Have you ever felt as if anything you do doesn’t matter? I certainly did in high school.

I spent most of my weekends for almost two years wading through trash and cleaning up a park with a local charity. The park had suffered from years of mismanagement, and it didn’t even have trash cans.

By the time my charity had entered the fray, garbage covered parts of the landscape like frosting on a cake.

A very disgusting frosting.

I went there almost every week and I enjoyed it, despite how hard the work was. I signed up for my first cleanup purely to put it on my college application. But I fell in love with the work – especially since I felt like I was making a difference for the first couple of months.

But then I slowly began to feel dejected.  Sometimes it was so hot that I felt like a baked potato, and sometimes there was so much rain that I felt like I was walking through a car wash.

That wasn’t the reason for the attitude change.

About six to seven months in, I was cleaning a corner of the park when I suddenly had a strong sense of deja vu. I had been there just the previous week, my garbage picker in the same place.

I was sure I had cleaned it last time. But why was that beer bottle in the same place? Why was that candy wrapper stuck under that rock in the same way? The only explanation was that in the week I was gone, someone had left more garbage.

And then suddenly I felt like Sisyphus with his rock.

My garbage-picking work is what is known as direct action, an action that people take themselves rather than relying on politicians, business leaders, non-government organizations or others, said Benjamin Sovacool, a professor of energy policy at the University of Sussex in the United Kingdom.

“They’re actions under your direct control that can be implemented quickly and personally,” he said.

My direct action didn’t seem to be working. Could this work for other environmental issues, such as climate change?

Most direct action for climate change looks very different. Instead of actively doing things to help, a large part of it involves cutting out things we normally do, Sovacool said.

“As consumers and households we actually control more than 70% of carbon emissions,” he said. “So changing our own behaviors and practices is an excellent way to address the climate crisis. And there, our research has shown that giving up our cars (in favor of biking, walking or mass transit), or taking fewer airplane trips, eating less meat, or switching to low-carbon heat, are the four best things you can do to cut emissions.

“These things can cut almost half of your emissions over a given year, “ Sovacool said.

My story with the park clean-up has a happy ending. The charity convinced the local government to help. It set up trash cans and speakers with recorded messages to get people to use them. Police officers fined people who littered. By the time I left for university, there was barely any trash piling up every week. We got lucky because the local government listened to the people.

This also applies to climate change.

“(Climate change) is a mix of our collective behavior, and our inability to accept responsibility and change our behaviors,” Sovacool said. “But it is also embedded in our economy and the structure of the state.
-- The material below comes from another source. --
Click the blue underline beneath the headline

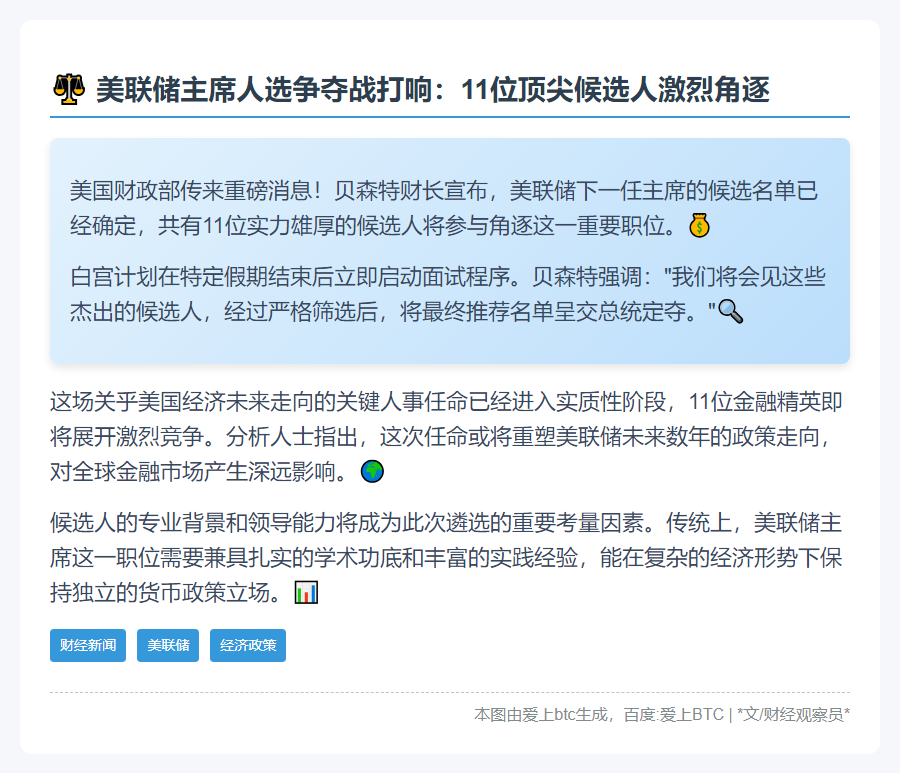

The two reinforce each other, “

This means that changing our behavior can’t combat all of climate change, he said. We need societal change, whether that means reform to our economic systems, or changes in governance and policy. How do we get the government to listen to us and make changes?
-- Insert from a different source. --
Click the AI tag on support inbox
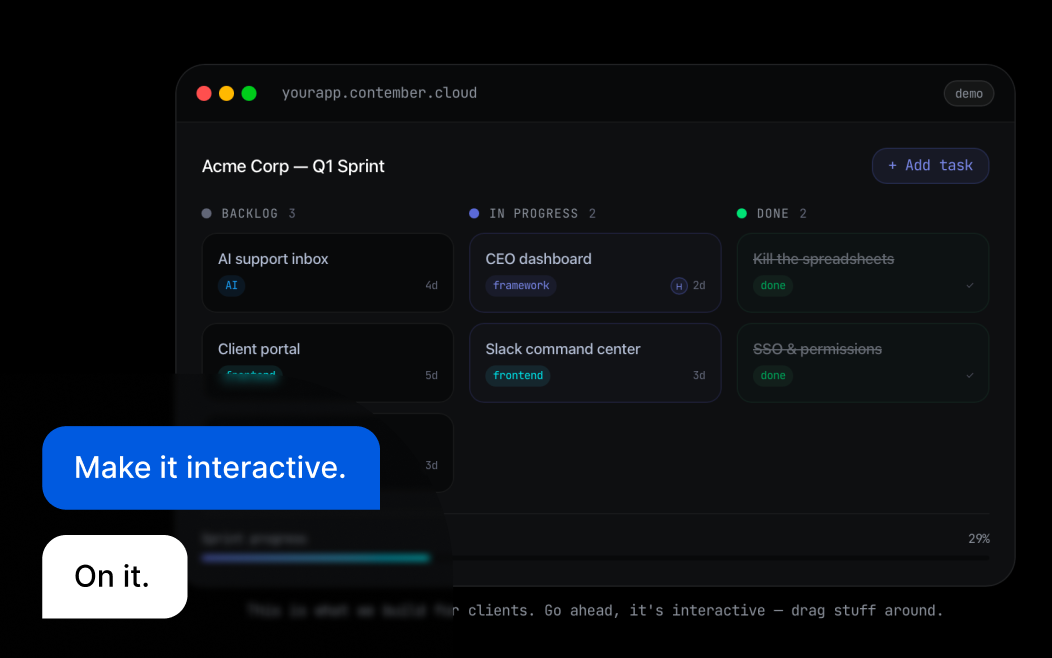The image size is (1052, 658). [x=231, y=286]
A youth climate protest at the University of Maine. Image: Thomas Good via Wikimedia Commons

In a recent article published in the journal of Energy Research & Social Science, Sovacool and his colleague Alexander Dunlap talk about radical techniques to combat climate change. They detail several techniques that people have used to bring about societal change quickly, including civil disobedience. They define that as “a public, nonviolent, conscientious yet political act, contrary to law, carried out to communicate opposition to law and policy of government,” the authors said.

And this technique has been effectively used in the Vietnam War protests, the Indian independence movement and the Civil Rights movement. Civil disobedience can include protests and demonstrations, sabotage and vandalism, sit-ins, boycotts and strikes. But can these tactics work for climate change?

Sabotage appears to be surprisingly effective. In 2008, a saboteur broke into the Kingsnorth power station in the United Kingdom. They ruined one of the turbines, and left behind a poster protesting the station’s usage of coal. This caused the station to shut down production for 4 hours, causing greenhouse gas levels over the entirety of the UK to drop by 2 percent temporarily, Sovacool said.

The lesson is that success relies on a combination of tactics in a sustained and relentless manner,  he said.

“The material, cultural, and social agency of actors can be utilized to shape and change the structures of the state,” he said. “Direct action is one of the best avenues for exerting this agency.”

And there it is, an action plan for how individuals can combat climate change. We can bike to work, shop for local produce, and conserve our electricity usage all we want, but it’s not going to be enough.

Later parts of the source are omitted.